──────── Text block ────────

Several factors contribute to the ways in which literary critics and academic scholars approach the romance novel. First, there is the implicit notion of literary canonicity and what texts are rightly labeled “literature” or “artistic” and what texts are relegated to the arena of popular fiction or “entertainment.” The trivializing or belittling of the romance genre is not a recent phenomenon that occurs every February or when a “literary critic” or an author decides to mark territory. When we trace the historical debates about the complex relationships between epic, romance, and history, we find that writers themselves were not only ambivalent but also concerned as to the social or cultural value of romances. George Puttenham dismisses the romance as a “historical ditty,” (Puttenham 1968/1589, 33) declaring that “[r]omances or historical rimes [are] made purposely for [the] recreation of the common people at Christmas dinners and bridals, and in taverns & alehouses and such other places of base resort” (83).

──────── Records supplied ────────

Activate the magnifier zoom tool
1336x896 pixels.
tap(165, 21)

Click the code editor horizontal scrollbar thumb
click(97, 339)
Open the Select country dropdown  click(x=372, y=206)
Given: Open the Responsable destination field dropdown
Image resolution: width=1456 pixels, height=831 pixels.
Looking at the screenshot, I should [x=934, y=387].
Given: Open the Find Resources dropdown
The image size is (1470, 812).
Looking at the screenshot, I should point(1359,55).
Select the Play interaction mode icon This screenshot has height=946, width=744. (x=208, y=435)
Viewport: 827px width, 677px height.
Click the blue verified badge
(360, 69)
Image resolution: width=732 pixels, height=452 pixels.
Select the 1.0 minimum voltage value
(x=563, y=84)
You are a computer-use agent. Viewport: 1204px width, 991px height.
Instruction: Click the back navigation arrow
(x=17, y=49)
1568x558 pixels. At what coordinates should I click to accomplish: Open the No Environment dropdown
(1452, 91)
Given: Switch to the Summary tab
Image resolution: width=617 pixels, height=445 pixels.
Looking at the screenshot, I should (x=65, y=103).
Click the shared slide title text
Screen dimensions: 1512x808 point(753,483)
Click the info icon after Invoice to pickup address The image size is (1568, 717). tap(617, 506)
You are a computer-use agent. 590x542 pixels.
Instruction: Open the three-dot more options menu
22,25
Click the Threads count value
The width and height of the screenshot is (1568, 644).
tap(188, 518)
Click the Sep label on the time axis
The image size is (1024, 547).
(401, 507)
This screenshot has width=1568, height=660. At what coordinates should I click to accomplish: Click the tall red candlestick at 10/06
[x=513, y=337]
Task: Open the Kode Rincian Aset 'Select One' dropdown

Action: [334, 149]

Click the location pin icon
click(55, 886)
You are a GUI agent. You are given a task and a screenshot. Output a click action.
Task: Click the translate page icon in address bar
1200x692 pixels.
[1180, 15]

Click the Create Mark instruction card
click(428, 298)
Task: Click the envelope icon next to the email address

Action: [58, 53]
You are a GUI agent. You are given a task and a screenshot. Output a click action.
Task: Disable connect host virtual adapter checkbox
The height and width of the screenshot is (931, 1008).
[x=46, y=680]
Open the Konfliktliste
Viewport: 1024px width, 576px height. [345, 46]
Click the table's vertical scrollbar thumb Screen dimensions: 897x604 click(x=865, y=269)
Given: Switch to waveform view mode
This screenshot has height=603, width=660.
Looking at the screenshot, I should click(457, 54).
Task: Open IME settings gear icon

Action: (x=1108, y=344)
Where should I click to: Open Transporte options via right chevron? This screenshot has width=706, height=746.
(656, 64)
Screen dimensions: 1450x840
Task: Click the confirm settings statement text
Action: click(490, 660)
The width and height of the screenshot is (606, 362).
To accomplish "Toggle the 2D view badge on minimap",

────────

[Problem to work on]: Return the passage on how critics approach the romance novel in full, word for word. None of these lines matter here.

[The result]:
Several factors contribute to the ways in which literary critics and academic scholars approach the romance novel. First, there is the implicit notion of literary canonicity and what texts are rightly labeled “literature” or “artistic” and what texts are relegated to the arena of popular fiction or “entertainment.” The trivializing or belittling of the romance genre is not a recent phenomenon that occurs every February or when a “literary critic” or an author decides to mark territory. When we trace the historical debates about the complex relationships between epic, romance, and history, we find that writers themselves were not only ambivalent but also concerned as to the social or cultural value of romances. George Puttenham dismisses the romance as a “historical ditty,” (Puttenham 1968/1589, 33) declaring that “[r]omances or historical rimes [are] made purposely for [the] recreation of the common people at Christmas dinners and bridals, and in taverns & alehouses and such other places of base resort” (83).